B.C. freezing management salaries in government, Crown corporations and agencies, and imposing a hiring freeze on direct government jobs

The B.C. government is freezing management salaries in government, Crown corporations and agencies, and imposing a hiring freeze on direct government jobs to deal with a rising deficit forecast.

Finance Minister Mike de Jong delivered his first quarterly financial update Thursday, showing a deficit forecast up $173 million. That would bring the deficit to $1.14 billion by the end of the fiscal year next March, due mainly to lost revenues from falling natural gas prices.

The hiring freeze doesn’t apply to health authorities, universities and other services beyond direct government staff, which is budgeted to shrink by 2,000 positions through attrition in the next three years.

The pay freeze doesn’t apply to unionized positions, but de Jong said B.C.’s bargaining mandate for unions is also being reviewed.

The current mandate calls for wage increases to be financed by savings in other parts of unionized operations.

It has so far not produced a settlement with the biggest union representing direct provincial employees, the B.C. Government and Service Employees’ Union, which has staged a series of one-day strikes since rejecting a 3.5 per cent wage increase over two years.

De Jong said he intends to present a balanced budget in February for the 2013-14 fiscal year, when the government will face a May election. To do that, the government has to make up for an expected $389 million drop in natural gas revenue that year.

The government uses gas price forecasts from five private sector agencies, but none fully accounted for the surge of shale gas production that has depressed North American prices. B.C. producers have ramped up despite the softening price, to prove reserves needed for liquefied natural gas export facilities proposed for the north coast.

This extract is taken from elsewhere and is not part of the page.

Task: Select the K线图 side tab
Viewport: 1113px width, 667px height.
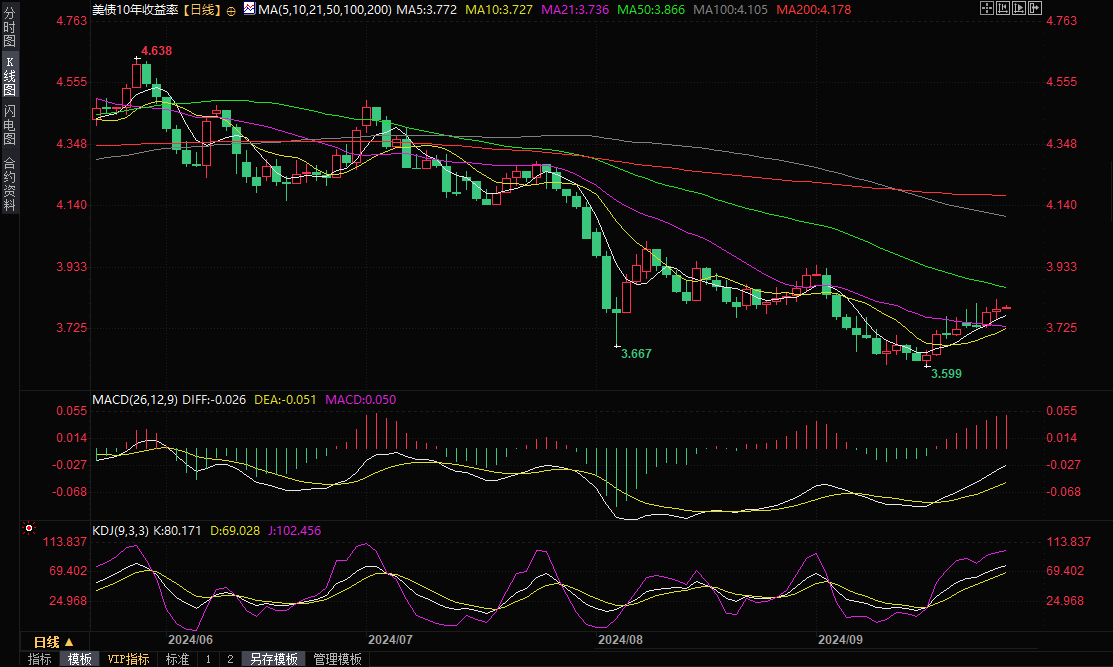Action: click(10, 76)
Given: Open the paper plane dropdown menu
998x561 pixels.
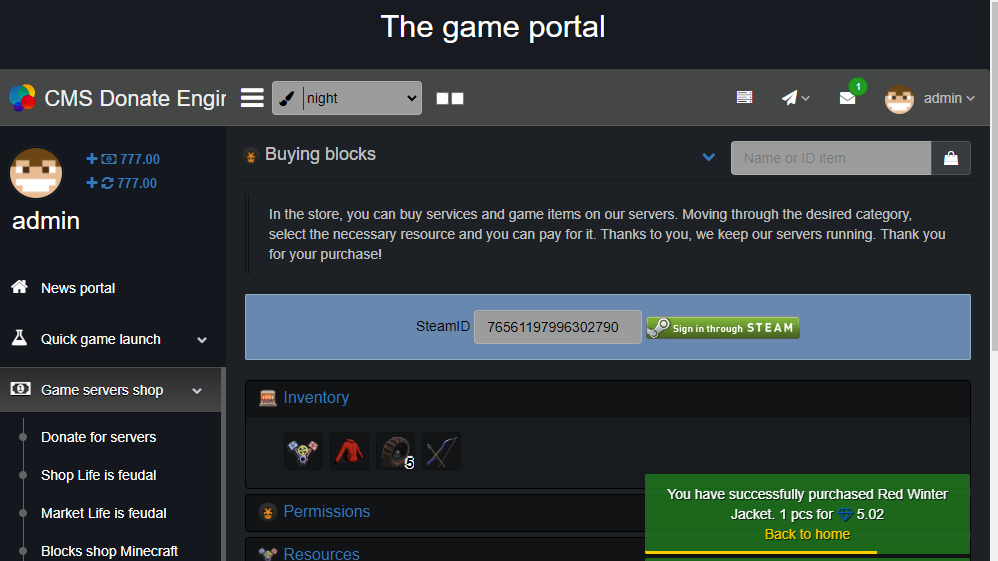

NDP finance critic Bruce Ralston said he predicted the gas price drop last spring, but former finance minister Kevin Falcon ignored him. And Ralston scoffed at de Jong’s claim that his ministry will find more savings in travel budgets and other discretionary spending.

“Travel budgets? That’s an old movie,” he said.

De Jong said a fall legislative session is “unlikely” as he and other ministers appointed in Premier Christy Clark’s Sept. 5 cabinet shuffle learn their new jobs and work on balancing the budget.